Getty Images/iStockphoto
Athlete recovery nutrition isn’t fancy — just real, healthy
food.

Dinner:

  • 150–200g salmon with 200g of sweet potato and greens
  • 150–200g chicken skewers with one cup of brown rice and a
    side salad

Snacks:

  • Smoothie with milk of choice, Greek yoghurt and fruit
  • Greek yoghurt with a piece of fruit and nuts
  • Protein shake made on a base of choice (water, coconut
    water or milk of choice, depending on goals) with piece of
    fruit

As you can see, the recovery nutrition looks a lot like regular
meals and snacks. And this is actually ideal.

“For most clients or athletes, their recovery nutrition can be
in the form of a meal or snack,” Spendlove said. “For a client
who trains in the morning, breakfast can often serve as their
recovery meal, such as poached eggs, grilled ham off the bone
and avocado on whole grain sourdough with a milk-based coffee.”


merc67 Greek yoghurt and
protein powder make smoothies a great recovery snack.

For a client training once per day, they may only need to
consume a recovery meal within the first hour.

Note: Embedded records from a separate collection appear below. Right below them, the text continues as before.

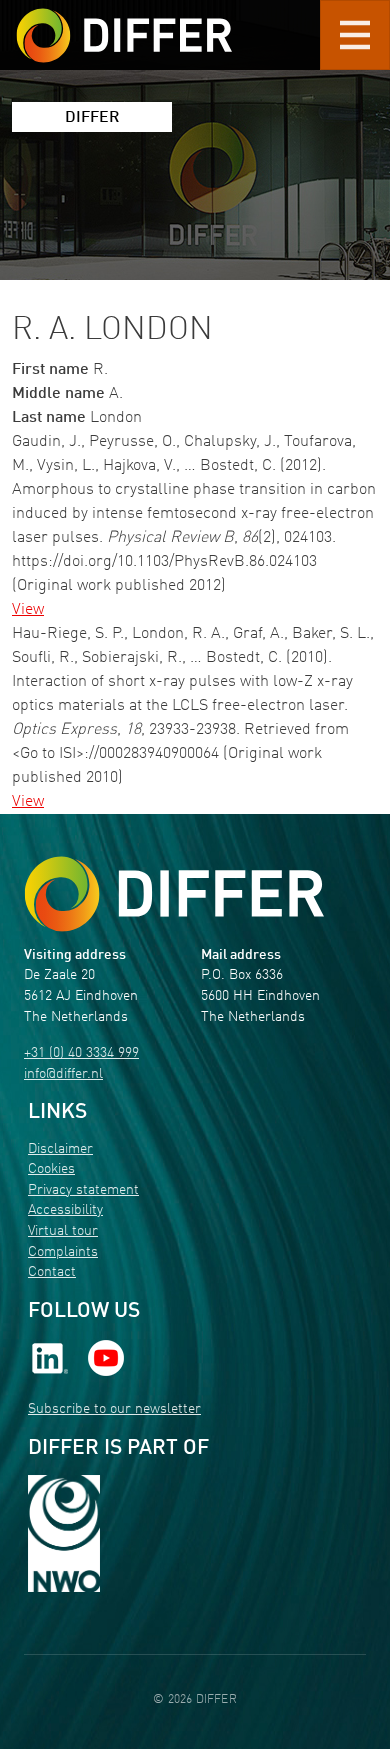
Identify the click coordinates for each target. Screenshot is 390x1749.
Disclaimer (60, 1149)
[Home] (174, 894)
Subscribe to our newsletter (114, 1409)
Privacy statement (83, 1190)
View (28, 610)
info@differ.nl (63, 1074)
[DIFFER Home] (124, 23)
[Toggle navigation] (355, 35)
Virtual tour (63, 1231)
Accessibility (65, 1210)
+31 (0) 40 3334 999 (81, 1053)
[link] (50, 1358)
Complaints (63, 1252)
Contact (52, 1272)
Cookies (51, 1169)
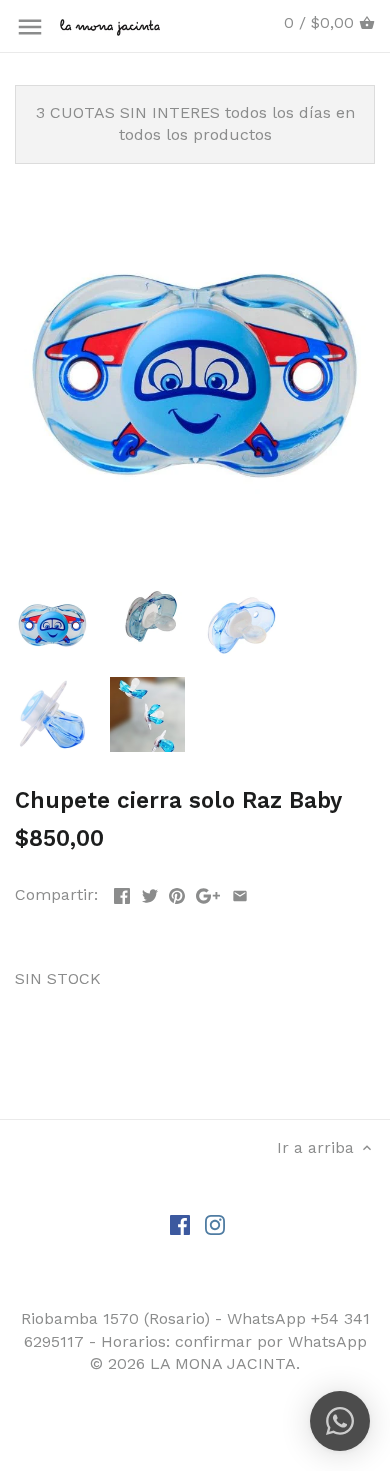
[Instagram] (215, 1224)
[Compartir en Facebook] (122, 892)
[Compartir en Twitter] (150, 892)
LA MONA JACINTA (223, 1363)
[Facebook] (180, 1224)
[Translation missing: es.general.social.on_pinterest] (177, 892)
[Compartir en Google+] (208, 892)
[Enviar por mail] (240, 892)
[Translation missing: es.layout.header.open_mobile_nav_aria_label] (30, 27)
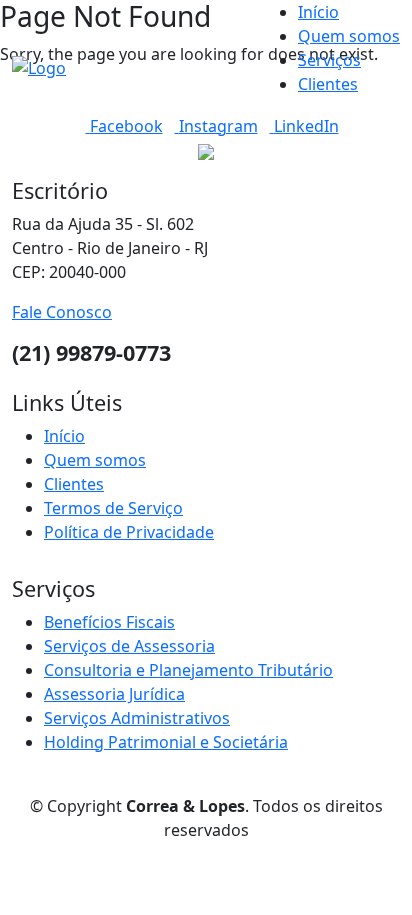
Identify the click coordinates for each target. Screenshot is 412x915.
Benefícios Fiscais (109, 622)
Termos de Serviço (113, 508)
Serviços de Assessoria (129, 646)
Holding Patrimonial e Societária (166, 742)
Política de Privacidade (129, 532)
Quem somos (349, 36)
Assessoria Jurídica (114, 694)
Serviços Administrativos (137, 718)
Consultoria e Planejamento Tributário (188, 670)
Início (318, 12)
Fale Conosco (62, 312)
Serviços (329, 60)
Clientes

And regardless
of the athlete or type of sport, the recovery meal or snack
will always contain the three key recovery nutrition elements.

“The amount of carbohydrate will change depending on the
athlete, the type of sport or their own body composition
goals,” Spendlove said.

“The amount of protein should always be around 20 grams in that
immediate recovery meal or snack. The athlete should always aim
to replace more than what they lost in a training session.”

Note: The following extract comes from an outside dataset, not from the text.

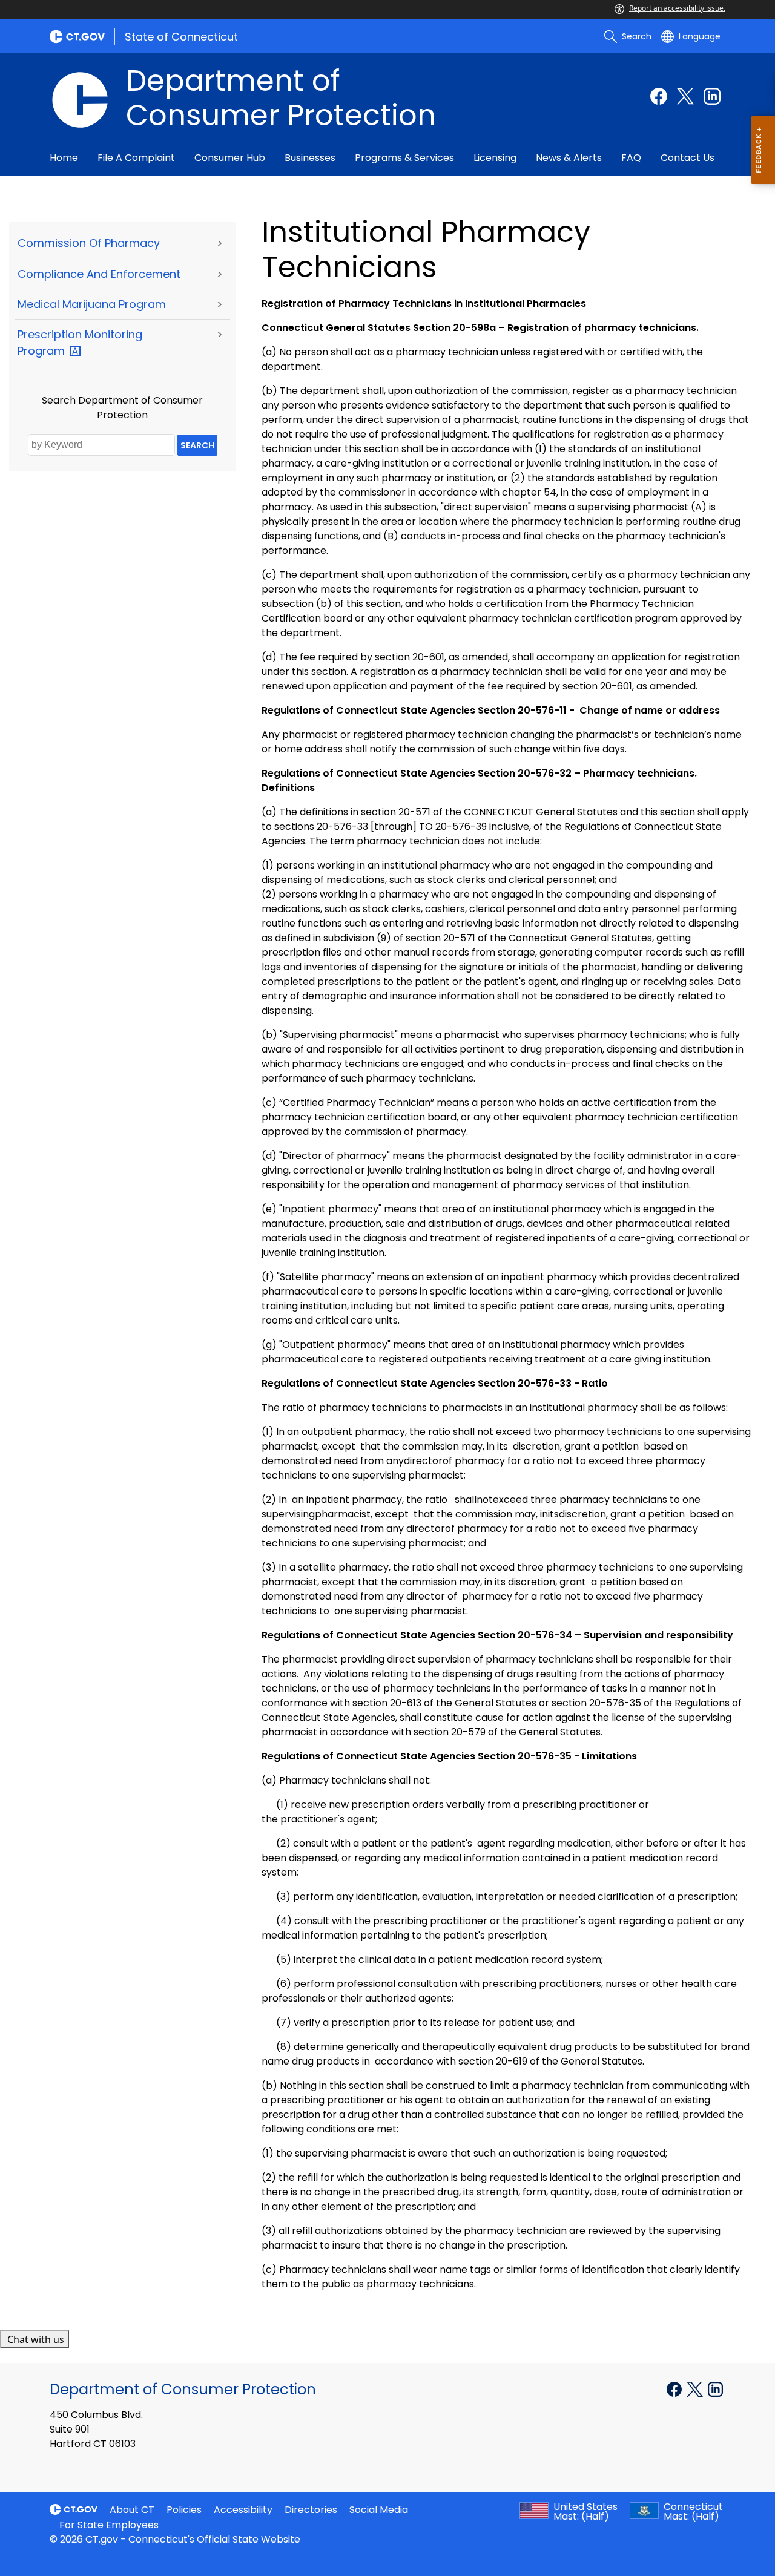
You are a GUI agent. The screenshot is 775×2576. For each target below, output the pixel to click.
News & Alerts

For hydration, a general guideline is to replace 120–150
percent of fluid lost in the session or event to ensure they
re-hydrate appropriately.

“This can be done by weighing in and out before and after
training or an event,” Spendlove said. “Depending on the
athlete and the session or event, electrolyte replacement might
also be required. This is generally done by adding additional
salt to food, or consuming fluids with some added
electrolytes.”

And lastly, there is such thing as ‘overdoing’ recovery
nutrition.

“One thing I speak to a lot of clients about is not
‘clustering’ their intake. For example, if they are having a
recovery meal or snack within 30-60 minutes of finishing
training, they may not need to have a recovery shake (such as a
protein shake) as it is doubling up,” Spendlove said.

“Instead they should redistribute the recovery shake as a snack
across the day. As a general rule, 3-4 hours is a good amount
of time between meals and snacks for active individuals looking
to optimise their distribution of food across the day.”